Malam hari sepulang dari restoran Devito, Orang Aneh memasuki mimpiku. Hanya selintas karena aku terjaga dengan keringat mencicik. Begitu tertidur, ia muncul lagi. Kadang sangat laki-laki, kadang persis perempuan. Kadang menenangkan, kadang mengerikan.
Aku tidak mau tidur lagi. Aku takut bermimpi.
Pukul sebelas siang Devito mengirim pesan. Kamu ke rumahku. Tidak lama kemudian, pesan kedua muncul. Kamu harus melayani klienku, seorang politisi dengan karier sedang cemerlang. Aku tidak menjawab. Sehuruf pun, sekata pun.

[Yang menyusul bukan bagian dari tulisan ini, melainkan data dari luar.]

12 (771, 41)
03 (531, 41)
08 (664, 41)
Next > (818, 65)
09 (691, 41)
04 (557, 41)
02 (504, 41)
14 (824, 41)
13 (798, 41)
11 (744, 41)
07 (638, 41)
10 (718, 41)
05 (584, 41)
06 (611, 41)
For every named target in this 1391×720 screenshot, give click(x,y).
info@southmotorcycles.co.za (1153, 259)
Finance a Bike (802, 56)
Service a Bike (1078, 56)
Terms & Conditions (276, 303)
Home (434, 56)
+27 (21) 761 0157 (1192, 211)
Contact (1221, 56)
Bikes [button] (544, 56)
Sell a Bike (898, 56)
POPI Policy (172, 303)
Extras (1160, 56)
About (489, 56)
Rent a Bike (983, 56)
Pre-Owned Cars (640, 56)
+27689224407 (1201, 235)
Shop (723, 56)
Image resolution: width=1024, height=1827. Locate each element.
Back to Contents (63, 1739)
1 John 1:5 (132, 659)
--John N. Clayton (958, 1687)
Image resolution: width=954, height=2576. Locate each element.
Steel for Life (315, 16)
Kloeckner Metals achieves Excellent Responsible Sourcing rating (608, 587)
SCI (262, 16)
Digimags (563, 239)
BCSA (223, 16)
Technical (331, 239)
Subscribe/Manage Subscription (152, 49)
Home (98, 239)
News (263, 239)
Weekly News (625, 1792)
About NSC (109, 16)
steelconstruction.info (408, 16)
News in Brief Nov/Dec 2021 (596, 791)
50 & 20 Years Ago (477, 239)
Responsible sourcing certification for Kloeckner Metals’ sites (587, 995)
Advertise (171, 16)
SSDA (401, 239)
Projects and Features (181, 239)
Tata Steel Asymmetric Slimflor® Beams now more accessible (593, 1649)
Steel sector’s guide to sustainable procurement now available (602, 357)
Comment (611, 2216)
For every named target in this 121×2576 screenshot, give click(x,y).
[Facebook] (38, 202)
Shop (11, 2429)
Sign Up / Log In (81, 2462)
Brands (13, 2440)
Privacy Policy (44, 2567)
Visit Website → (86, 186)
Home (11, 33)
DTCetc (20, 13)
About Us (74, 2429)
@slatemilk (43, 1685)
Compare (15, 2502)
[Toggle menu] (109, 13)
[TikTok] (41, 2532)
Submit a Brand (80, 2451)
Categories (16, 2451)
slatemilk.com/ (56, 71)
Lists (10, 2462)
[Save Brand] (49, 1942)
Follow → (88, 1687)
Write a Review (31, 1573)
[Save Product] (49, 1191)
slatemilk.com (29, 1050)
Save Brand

Jantungku seperti beduk dipukul berkali-kali. Perih sekali. Kukira ia mencintaiku, ternyata ia cuma ingin menjual tubuhku. Pesannya tidak kubalas. Teleponnya kutolak. Nomornya kublokir. Aku ingin mencintai, bukan menjual tubuh.
Kutinggalkan kasur dan berdiri di balkon. Tiba-tiba aku ingin mati. Tiba-tiba ingin kuakhiri hidupku dengan melompat dari balkon di lantai dua rumahku.
Sore ini, di balkon, mendadak aku merindukan kematian. Tetapi Tuhan selalu menghilang ketika kubutuhkan.
Angin lembut berdesau di tengkukku. Sontak aku menoleh. Orang Aneh berdiri tegak di depanku. Aku menengok ke pintu, terperangah karena pintu tertutup rapat dan masih terkunci.
"Bagaimana caramu memasuki kamarku?" Aku memekik. "Kamu siapa?"
"Pelindungmu!"
Jawabannya menyesatkan. "Aku tidak butuh perlindungan!"
"Percuma kamu bunuh diri."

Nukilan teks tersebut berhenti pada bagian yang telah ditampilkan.